>> Begin
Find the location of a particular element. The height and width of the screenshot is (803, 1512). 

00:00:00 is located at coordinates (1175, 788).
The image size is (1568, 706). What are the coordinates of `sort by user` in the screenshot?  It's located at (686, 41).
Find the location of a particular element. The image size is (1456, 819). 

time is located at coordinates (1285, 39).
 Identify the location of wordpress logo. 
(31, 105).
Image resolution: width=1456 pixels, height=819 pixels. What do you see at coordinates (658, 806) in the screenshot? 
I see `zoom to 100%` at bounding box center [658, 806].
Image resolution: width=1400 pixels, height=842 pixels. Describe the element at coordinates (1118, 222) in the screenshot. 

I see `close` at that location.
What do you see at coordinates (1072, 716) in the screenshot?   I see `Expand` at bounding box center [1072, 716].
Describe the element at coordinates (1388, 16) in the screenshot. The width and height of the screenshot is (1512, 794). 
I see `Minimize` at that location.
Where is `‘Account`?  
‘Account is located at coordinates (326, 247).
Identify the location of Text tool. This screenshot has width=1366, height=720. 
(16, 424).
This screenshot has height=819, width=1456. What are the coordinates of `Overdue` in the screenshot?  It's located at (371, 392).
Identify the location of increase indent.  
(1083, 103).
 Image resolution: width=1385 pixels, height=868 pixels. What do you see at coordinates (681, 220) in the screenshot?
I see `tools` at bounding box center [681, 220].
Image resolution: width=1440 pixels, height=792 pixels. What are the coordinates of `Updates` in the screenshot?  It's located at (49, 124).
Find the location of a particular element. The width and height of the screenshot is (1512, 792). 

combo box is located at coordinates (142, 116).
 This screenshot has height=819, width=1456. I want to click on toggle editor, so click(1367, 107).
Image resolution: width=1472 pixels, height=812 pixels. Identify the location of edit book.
>> End
Description of the task: Turn every line of the records above into a numbered list, leaving out the blank lines.

Complete output:
1. Find the location of a particular element. The height and width of the screenshot is (803, 1512). 
2. 00:00:00 is located at coordinates (1175, 788).
3. The image size is (1568, 706). What are the coordinates of `sort by user` in the screenshot?  It's located at (686, 41).
4. Find the location of a particular element. The image size is (1456, 819). 
5. time is located at coordinates (1285, 39).
6.  Identify the location of wordpress logo. 
7. (31, 105).
8. Image resolution: width=1456 pixels, height=819 pixels. What do you see at coordinates (658, 806) in the screenshot? 
9. I see `zoom to 100%` at bounding box center [658, 806].
10. Image resolution: width=1400 pixels, height=842 pixels. Describe the element at coordinates (1118, 222) in the screenshot. 
11. I see `close` at that location.
12. What do you see at coordinates (1072, 716) in the screenshot?   I see `Expand` at bounding box center [1072, 716].
13. Describe the element at coordinates (1388, 16) in the screenshot. The width and height of the screenshot is (1512, 794). 
14. I see `Minimize` at that location.
15. Where is `‘Account`?  
16. ‘Account is located at coordinates (326, 247).
17. Identify the location of Text tool. This screenshot has width=1366, height=720. 
18. (16, 424).
19. This screenshot has height=819, width=1456. What are the coordinates of `Overdue` in the screenshot?  It's located at (371, 392).
20. Identify the location of increase indent.  
21. (1083, 103).
22.  Image resolution: width=1385 pixels, height=868 pixels. What do you see at coordinates (681, 220) in the screenshot?
23. I see `tools` at bounding box center [681, 220].
24. Image resolution: width=1440 pixels, height=792 pixels. What are the coordinates of `Updates` in the screenshot?  It's located at (49, 124).
25. Find the location of a particular element. The width and height of the screenshot is (1512, 792). 
26. combo box is located at coordinates (142, 116).
27.  This screenshot has height=819, width=1456. I want to click on toggle editor, so click(1367, 107).
28. Image resolution: width=1472 pixels, height=812 pixels. Identify the location of edit book.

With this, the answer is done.